Thursday, October 22, 2009

Are You a Shouter?

I forwarded this article (For Some Parents, Shouting Is the New Spanking) to Andrew, who deleted the email after reading the headline. "Hey! What gives?" I, ah, said sort of loudly.

His reply, "I'm a shouter. I've come to terms with it. I'm probably not going to stop." And then he looked down his nose at me, over his half glasses, and said in an accusing tone, "The sooner you come to terms with it and accept that you're a shouter too, the more relaxed you'll be." Grrr. I hate it when he's right.

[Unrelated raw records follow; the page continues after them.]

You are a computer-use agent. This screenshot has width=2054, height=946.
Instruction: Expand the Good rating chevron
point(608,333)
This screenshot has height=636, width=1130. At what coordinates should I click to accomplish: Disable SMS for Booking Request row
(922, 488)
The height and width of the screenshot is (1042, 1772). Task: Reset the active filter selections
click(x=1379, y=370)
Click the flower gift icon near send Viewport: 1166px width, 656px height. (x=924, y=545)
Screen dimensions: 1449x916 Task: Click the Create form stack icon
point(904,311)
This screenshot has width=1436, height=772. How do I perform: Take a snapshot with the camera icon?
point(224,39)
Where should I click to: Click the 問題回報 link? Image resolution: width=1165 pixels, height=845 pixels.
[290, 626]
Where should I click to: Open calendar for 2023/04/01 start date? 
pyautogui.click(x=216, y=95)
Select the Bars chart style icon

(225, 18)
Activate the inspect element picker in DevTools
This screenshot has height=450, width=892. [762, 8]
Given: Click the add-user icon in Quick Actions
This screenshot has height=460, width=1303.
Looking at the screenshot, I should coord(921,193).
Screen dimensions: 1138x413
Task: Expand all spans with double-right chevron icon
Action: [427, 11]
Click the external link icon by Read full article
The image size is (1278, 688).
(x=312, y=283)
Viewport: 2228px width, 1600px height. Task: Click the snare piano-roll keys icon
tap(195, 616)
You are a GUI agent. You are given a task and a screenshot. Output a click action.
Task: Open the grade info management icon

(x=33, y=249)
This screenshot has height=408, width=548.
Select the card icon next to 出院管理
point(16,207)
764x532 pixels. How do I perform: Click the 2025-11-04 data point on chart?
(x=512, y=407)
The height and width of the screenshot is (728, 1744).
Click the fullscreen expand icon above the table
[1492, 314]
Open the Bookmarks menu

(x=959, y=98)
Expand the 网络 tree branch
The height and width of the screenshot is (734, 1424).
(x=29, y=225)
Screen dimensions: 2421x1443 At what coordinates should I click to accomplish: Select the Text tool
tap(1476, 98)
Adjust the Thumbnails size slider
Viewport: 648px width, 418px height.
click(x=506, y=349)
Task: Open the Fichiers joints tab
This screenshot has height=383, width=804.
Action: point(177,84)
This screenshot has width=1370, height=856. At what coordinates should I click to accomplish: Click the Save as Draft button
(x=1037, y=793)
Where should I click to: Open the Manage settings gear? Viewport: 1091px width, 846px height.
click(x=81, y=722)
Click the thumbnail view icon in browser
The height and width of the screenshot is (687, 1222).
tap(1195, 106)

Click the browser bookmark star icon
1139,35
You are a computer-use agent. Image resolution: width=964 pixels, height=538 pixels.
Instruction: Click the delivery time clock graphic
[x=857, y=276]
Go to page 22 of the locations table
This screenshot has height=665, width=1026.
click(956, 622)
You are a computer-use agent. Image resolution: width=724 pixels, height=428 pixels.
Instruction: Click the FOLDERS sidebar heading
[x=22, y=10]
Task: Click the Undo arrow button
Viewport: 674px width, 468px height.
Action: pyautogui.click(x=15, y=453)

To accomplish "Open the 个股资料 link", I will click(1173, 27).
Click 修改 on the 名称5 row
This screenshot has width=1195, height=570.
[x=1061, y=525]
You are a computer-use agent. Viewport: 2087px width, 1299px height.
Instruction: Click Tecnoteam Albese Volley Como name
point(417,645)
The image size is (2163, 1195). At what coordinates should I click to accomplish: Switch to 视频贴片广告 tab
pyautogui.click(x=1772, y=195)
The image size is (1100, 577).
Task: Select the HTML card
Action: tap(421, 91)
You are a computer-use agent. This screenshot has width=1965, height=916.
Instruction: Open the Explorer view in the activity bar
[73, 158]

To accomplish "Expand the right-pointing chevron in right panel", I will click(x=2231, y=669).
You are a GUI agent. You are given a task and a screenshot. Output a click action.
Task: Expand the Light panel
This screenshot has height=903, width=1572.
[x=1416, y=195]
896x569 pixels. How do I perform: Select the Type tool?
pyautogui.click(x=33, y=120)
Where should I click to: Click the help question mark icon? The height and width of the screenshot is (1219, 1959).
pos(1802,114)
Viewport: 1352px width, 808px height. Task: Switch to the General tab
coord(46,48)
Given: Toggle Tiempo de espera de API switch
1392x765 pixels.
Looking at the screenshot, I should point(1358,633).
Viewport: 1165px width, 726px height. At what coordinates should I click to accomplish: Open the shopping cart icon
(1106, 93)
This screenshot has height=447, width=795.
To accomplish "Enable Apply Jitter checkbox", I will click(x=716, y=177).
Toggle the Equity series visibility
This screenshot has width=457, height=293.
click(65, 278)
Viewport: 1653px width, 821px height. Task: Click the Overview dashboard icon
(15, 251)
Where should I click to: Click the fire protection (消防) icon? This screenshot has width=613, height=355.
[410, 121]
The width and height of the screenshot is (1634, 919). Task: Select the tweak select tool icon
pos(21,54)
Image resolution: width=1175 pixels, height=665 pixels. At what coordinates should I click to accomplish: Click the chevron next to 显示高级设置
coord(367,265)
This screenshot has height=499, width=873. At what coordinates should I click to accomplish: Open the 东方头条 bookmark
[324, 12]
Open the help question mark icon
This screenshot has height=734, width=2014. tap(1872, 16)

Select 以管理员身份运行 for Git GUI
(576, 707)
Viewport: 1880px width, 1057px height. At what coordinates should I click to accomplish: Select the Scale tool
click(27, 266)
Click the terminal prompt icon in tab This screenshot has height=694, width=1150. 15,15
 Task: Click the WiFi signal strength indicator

I am a shouter. But now I wonder after reading this article, if shouting is so bad, what should I be doing? I have tried a low growl, it works, but sometimes, this bear can't take it and must let loose with a full yowl. Do the kids respond to our shouting? Umm, they used to. Our 10-year-old seems to be going through a trying phase or else he's ready for juvie. Although, unlike some of their friends, both our kids tend to be pretty good around outsiders. In fact, we love having weekend guests just so we can enjoy our children.

1 comment:

  1. As a yeller for much of my life, I don't think the issue is the volume, but rather the tone and the emotional content of the verbal message one is sending to one's children. While it's necessary at times to be firm with children, even to chastise them, I don't think any of us want to abuse them physically or mentally. Of course, it's easier for me now, since my children are old enough to have children of their own. But even when they were younger, I know that I tried (didn't always succeed) to take a deep meditative breath before I reacted to something one of my kids did (or didn't do) and in that moment I would also try to be aware of what my feelings actually were at that moment. Was I truly angry or was my anger really a cover for some more complicated feeling like guilt or fear or anxiety or sadness? These deeper sources are often hard to recognize, but when I did so, it enabled me to understand that the problem lay more with my feelings than with my child's behavior. At these times, rather than lashing out verbally at my child, I would try to share with my child what I believed to be my true feelings; e.g., "You know when you did that, I felt afraid that you might get hurt" or "I felt sad when you said that." I'm trying not to preach on this subject, although I do think that expressing anger towards one's child is something we all ultimately come to regret (and with good reason.)